Kai Doering17. März 2023
Katja Mast, Erste Parlamentarische Geschäftsführerin der SPD-Bundestagsfraktion: Wir haben die konsequenteste Wahlrechtsreform in der Bundesrepublik Deutschland seit Jahrzehnten beschlossen.
Katja Mast, Erste Parlamentarische Geschäftsführerin der SPD-Bundestagsfraktion: Wir haben die konsequenteste Wahlrechtsreform in der Bundesrepublik Deutschland seit Jahrzehnten beschlossen.
Der Bundestag hat die Reform des Wahlrechts beschlossen. „Sie wird unser Parlament und unsere Demokratie stärken“, ist die SPD-Abgeordnete Katja Mast überzeugt – und kündigt weitere Änderungen an.

Es ist lange um eine Verkleinerung des Bundestags gerungen worden. Mit der Reform des Wahlrechts wird das Parlament nun auf 630 Abgeordnete begrenzt. Sind Sie zufrieden?

Wir haben die konsequenteste Wahlrechtsreform in der Bundesrepublik Deutschland seit Jahrzehnten beschlossen. Sie wird unser Parlament und unsere Demokratie stärken. Wir schaffen die Überhang- und Ausgleichmandate ab. Jeder Bundestag wird künftig 630 Abgeordnete haben. Deshalb bin ich zufrieden und freue mich, dass wir als Fortschrittskoalition die notwendige Mehrheit gefunden haben – wieder einmal ohne Zustimmung von CDU und CSU, die sich seit Jahren einer systematischen Wahlrechtsreform verweigern.

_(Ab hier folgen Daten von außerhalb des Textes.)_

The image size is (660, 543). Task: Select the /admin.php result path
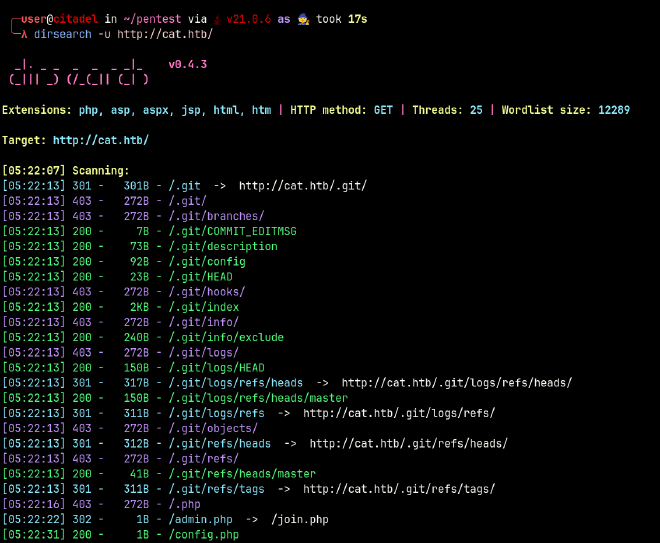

Vertreter*innen von CSU und Linkspartei sprechen von einem „Anschlag auf die Demokratie“, weil sie befürchten, künftig nicht mehr im Bundestag vertreten zu sein. Wie bewerten Sie das?

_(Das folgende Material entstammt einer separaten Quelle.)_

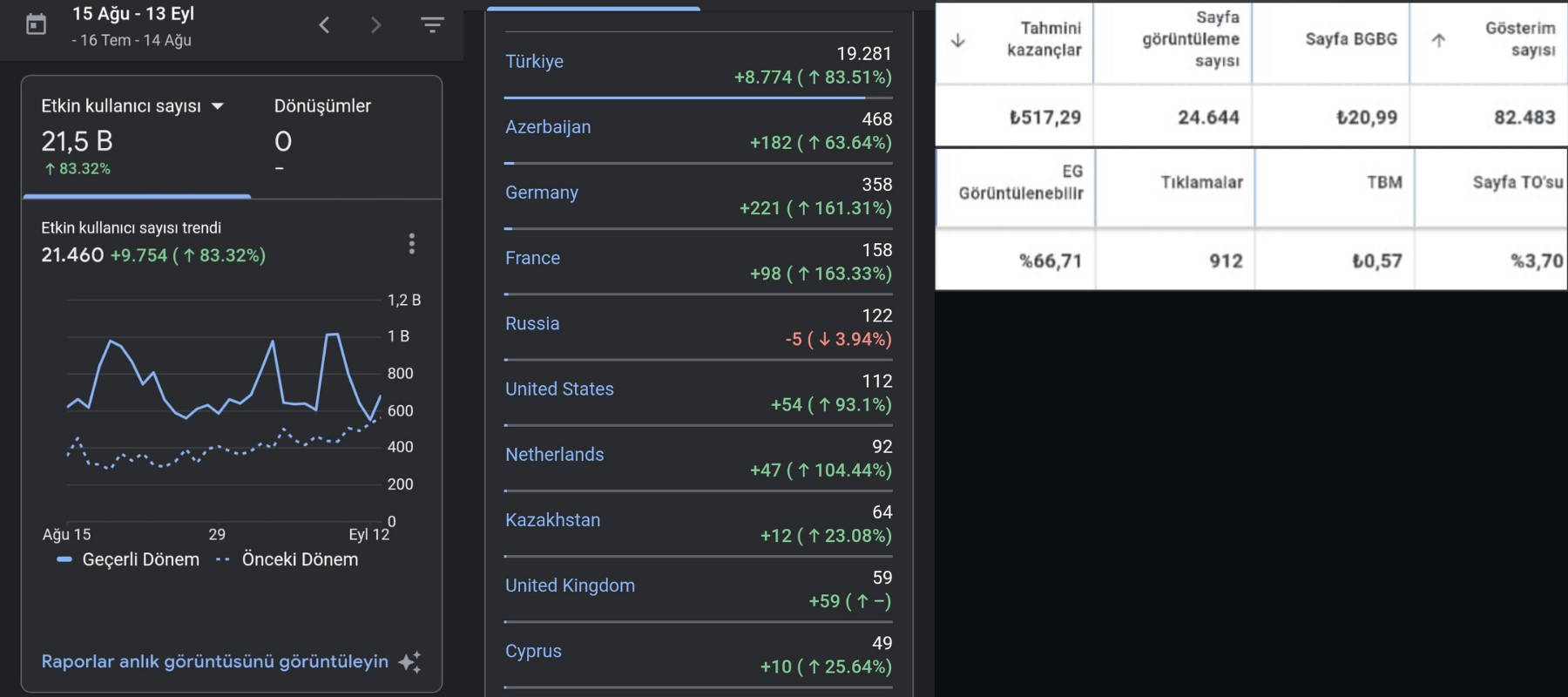This screenshot has height=697, width=1568.
Task: Sort descending by Tahmini kazançlar arrow
Action: [x=958, y=40]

Die Wahlrechtsreform ist das genaue Gegenteil: Sie ist eine Stärkung unserer Demokratie. Je lauter und unverschämter die Angriffe sind, desto mehr ist das Ziel, von eigenen parteitaktischen Vorhaben abzulenken. Das ist aus meiner Sicht hier klar der Fall. Mit der Wahlrechtsreform erfüllen wir das, was die Bürgerinnen und Bürger von uns erwarten, dass wir zu Reformen bei uns selbst fähig sind. Der Wunsch ist seit vielen Jahren groß, den Bundestag zu verkleinern. Dem werden wir jetzt gerecht. Mit der nächsten Wahl wird der Bundestag auf 630 Abgeordnete festgeschrieben. Das sind mehr als 100 weniger als heute.

Das Gesetz würde also auch einer Überprüfung durch das Bundesverfassungsgericht standhalten?

Natürlich kann ich nicht vorhersehen, wie das Bundesverfassungsgericht entscheiden würde. Das steht mir auch nicht zu. Als Koalition haben wir aber alles dafür getan die Wahlrechtsreform gemeinsam der Union zu beschließen. Leider blockiert die CSU wie immer. Ich habe aber keine Angst, sollten die Oppositionsfraktionen tatsächlich vors Bundesverfassungsgericht ziehen.

U.a. aus der SPD gibt es Kritik, weil die Reform nicht genutzt wurde, um auch den Frauenanteil im Parlament zu erhöhen. Schmerzt das?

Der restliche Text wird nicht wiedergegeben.